Exercise passage.
PRIORITY NOTICE: Misinformation Diminishes Opportunities for Students

The Maine Department of Education responds, point-by-point, to a recent article in the Sun Journal that contains numerous inaccuracies about regionalization. Many stakeholders agree that finding efficiencies through regionalization efforts is a good idea for students and school communities. We hope that our clarifications will allow the positive conversations to continue.

KINGFIELD — The Regional School Unit 58 board of directors faced a no-win situation, deciding to accept a Maine Department of Education $31,000 penalty, rather than partnering with another school district to develop a regional service center.

The state has provided a highly flexible, locally-driven regionalization opportunity that every district should be able to participate in and thereby receive the incentive funds.

The problem wasn’t that the district couldn’t find a partner district and develop a plan, Superintendent Susan Pratt told the board Thursday night. The problem was that they were facing a six-week deadline to find another school willing and ready to form a long-term agreement without receiving any guidance from the state.

Raw data.
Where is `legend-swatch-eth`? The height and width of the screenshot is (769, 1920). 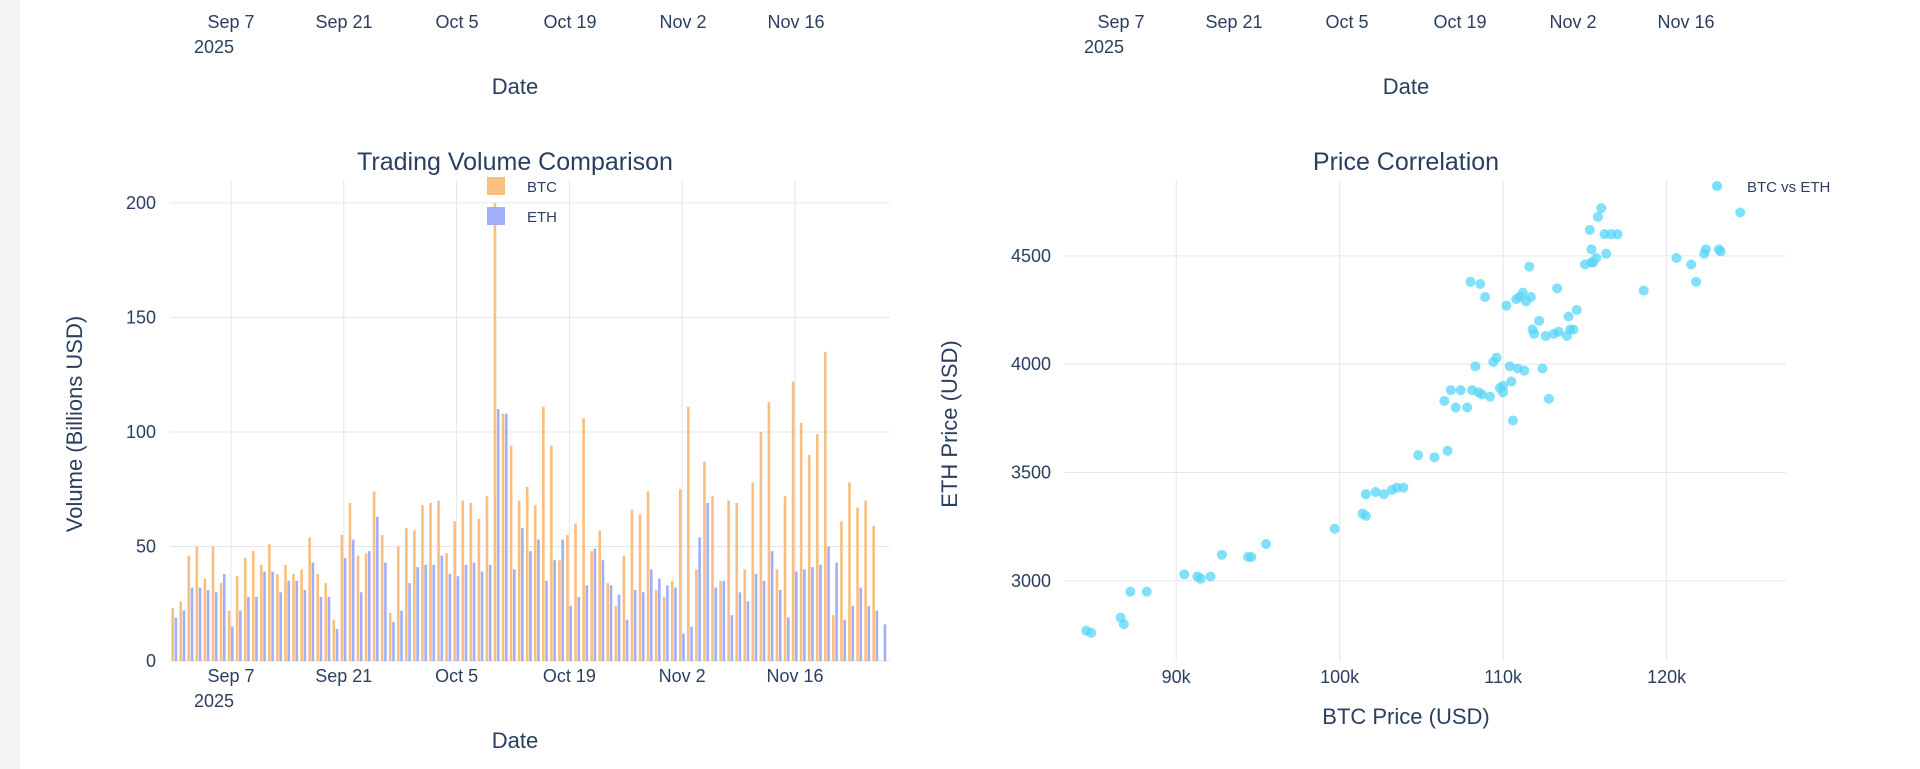 legend-swatch-eth is located at coordinates (496, 216).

Activity. Carry on the Maine Department of Education notice about school regionalization from where it stops. None of the material matters here.

Response box.
The current deadline is only for regional centers slated to be operational as of July 1, 2018. In these cases, in order for the Department to include the incentive funding for the 2018-19 school year, we must stick to a tight timeline. Districts can pursue a regional partnership for 2019 or later if the current deadline is not feasible. Also, while the regional partnerships are meant to be long-term and durable, the programs and services can start small and be expanded over time.

She and other district administrators attended a Sept. 8 presentation at the Augusta Civic Center hosted by the Maine School Management Association and the Drummond Woodsum law firm. The MDOE proposal was reviewed and explained, but she waited nearly another month for the actual MDOE application form to become available online, she said.

“I just got the application last Friday,” she said.

The application has been divided into two sections; Part I is due by November 30, and Part II is due by April 15. The first part, which asks for concept-level information, allows districts to notify the Department of their intent to form a regional center. The second part asks for a longer, more detailed plan, including the interlocal agreement.

Similar to consolidation efforts begun by former Commissioner of Education Susan Gendron in January 2008, the MDOE’s goal is to save money by reducing the administrative costs and to take advantage of shared services, including transportation, special education, professional development and financial services.

The Department’s goal is more precisely to improve educational services for students. This can be achieved by repurposing savings to enhance existing educational programs or to develop new programs, which can save more money in the long run by better serving students.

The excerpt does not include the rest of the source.